Requirement A ->
Express the records from their first line up to and including the line with "Looking at the screenshot, I should (x=43, y=211)." as a JSON list of strings, one string per line, skipping blank lines.
====== Article
There are few songs which can evoke a series of “ooh, what’s that smell?” faces across the party then when a mere sample of this song comes. So ubiquitous is the filthy nature of Hendrix’s lick on ‘Crosstown Traffic’ that the choral refrain is almost missed. It’s one of the few moments in the dazzling career of Hendrix that the duality of his soulful turmoil came to fruition. This track, embroiled in the sexual explosion of the sixties, quickly became an underbelly anthem.

It’s no joke either, the song is simply drenched in sexual references and is largely centred on Hendrix trying to get through to his lover from the previous evening with a simple message of “get lost”. Not the most enlightening piece of lyricism, we’ll admit, but the song’s technical majesty largely comes from Hendrix’s mercurial guitar playing and the foresight of Chas Chandler and the rest of The Experience. For that reason alone, the song deserves top billing.

In fact, Chandler, formerly of The Animals, can be largely credited with Hendrix’s entire career. When Chandler came across Hendrix while on tour in America he was instantly captivated and understood the impact he could have in London. The capital was a bubbling scene of R&B and blues guitarists all vying for position among the glitterati of the time. Naturally, Hendrix arrived and blew them all away, quickly become the poster boy for the counter-culture movement and racking up an impressive debut LP along the way with Are You Experienced?. The follow-up album, Electric Ladyland, would need to be just as impressive.
============
====== Extracted data
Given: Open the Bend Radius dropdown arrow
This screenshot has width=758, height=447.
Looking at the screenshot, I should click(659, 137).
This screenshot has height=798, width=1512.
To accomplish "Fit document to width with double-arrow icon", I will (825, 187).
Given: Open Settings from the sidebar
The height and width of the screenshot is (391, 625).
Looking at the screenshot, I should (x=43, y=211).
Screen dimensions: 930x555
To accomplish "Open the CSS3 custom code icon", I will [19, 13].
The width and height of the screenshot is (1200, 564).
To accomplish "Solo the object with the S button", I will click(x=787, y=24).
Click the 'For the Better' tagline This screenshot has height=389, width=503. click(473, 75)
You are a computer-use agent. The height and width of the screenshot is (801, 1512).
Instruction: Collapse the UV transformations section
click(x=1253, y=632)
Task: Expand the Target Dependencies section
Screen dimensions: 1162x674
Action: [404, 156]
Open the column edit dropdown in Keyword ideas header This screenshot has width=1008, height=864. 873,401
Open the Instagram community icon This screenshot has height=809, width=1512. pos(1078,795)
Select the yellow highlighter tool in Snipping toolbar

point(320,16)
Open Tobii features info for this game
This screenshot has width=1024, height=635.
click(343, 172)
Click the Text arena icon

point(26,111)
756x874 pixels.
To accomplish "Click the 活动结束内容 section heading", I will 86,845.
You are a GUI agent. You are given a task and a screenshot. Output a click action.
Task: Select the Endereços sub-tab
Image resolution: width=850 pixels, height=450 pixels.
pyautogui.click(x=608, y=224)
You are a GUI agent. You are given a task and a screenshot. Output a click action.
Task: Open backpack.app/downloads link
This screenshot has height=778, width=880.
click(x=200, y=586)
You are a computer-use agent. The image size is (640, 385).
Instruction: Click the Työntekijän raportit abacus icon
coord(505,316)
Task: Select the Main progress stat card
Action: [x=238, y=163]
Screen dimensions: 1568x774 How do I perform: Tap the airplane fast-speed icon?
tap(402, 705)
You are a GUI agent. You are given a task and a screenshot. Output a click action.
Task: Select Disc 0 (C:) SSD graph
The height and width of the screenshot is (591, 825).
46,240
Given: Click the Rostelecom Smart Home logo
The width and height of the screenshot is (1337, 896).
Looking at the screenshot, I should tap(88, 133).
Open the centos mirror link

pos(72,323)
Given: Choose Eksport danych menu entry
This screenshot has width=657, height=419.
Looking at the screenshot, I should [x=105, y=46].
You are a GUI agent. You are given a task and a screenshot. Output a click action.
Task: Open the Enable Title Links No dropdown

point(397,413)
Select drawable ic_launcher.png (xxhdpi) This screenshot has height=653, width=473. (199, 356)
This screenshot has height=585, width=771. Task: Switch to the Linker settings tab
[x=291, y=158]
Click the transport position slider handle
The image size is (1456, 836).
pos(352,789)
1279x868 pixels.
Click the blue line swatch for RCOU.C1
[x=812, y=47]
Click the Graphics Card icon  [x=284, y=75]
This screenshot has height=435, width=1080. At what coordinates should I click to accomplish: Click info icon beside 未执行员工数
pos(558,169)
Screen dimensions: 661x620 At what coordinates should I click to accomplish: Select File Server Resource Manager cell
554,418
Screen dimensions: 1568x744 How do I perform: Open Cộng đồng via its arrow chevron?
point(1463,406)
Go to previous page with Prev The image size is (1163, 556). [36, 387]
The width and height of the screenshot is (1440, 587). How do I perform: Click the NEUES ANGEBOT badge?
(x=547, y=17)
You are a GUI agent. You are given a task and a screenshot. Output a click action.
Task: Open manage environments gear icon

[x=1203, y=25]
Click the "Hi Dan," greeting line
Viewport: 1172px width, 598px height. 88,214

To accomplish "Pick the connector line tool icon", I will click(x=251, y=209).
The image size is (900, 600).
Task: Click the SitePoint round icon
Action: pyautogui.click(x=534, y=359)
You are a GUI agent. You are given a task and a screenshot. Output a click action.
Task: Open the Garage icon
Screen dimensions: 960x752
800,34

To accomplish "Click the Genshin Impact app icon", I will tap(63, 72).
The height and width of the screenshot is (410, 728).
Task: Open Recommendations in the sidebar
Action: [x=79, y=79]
============
Requirement B ->
Retype the Hendrix article from "It’s no joke" up to and including "deserves top billing.".

Response A ->
[
  "Given: Open the Bend Radius dropdown arrow",
  "This screenshot has width=758, height=447.",
  "Looking at the screenshot, I should click(659, 137).",
  "This screenshot has height=798, width=1512.",
  "To accomplish \"Fit document to width with double-arrow icon\", I will (825, 187).",
  "Given: Open Settings from the sidebar",
  "The height and width of the screenshot is (391, 625).",
  "Looking at the screenshot, I should (x=43, y=211)."
]

Response B ->
It’s no joke either, the song is simply drenched in sexual references and is largely centred on Hendrix trying to get through to his lover from the previous evening with a simple message of “get lost”. Not the most enlightening piece of lyricism, we’ll admit, but the song’s technical majesty largely comes from Hendrix’s mercurial guitar playing and the foresight of Chas Chandler and the rest of The Experience. For that reason alone, the song deserves top billing.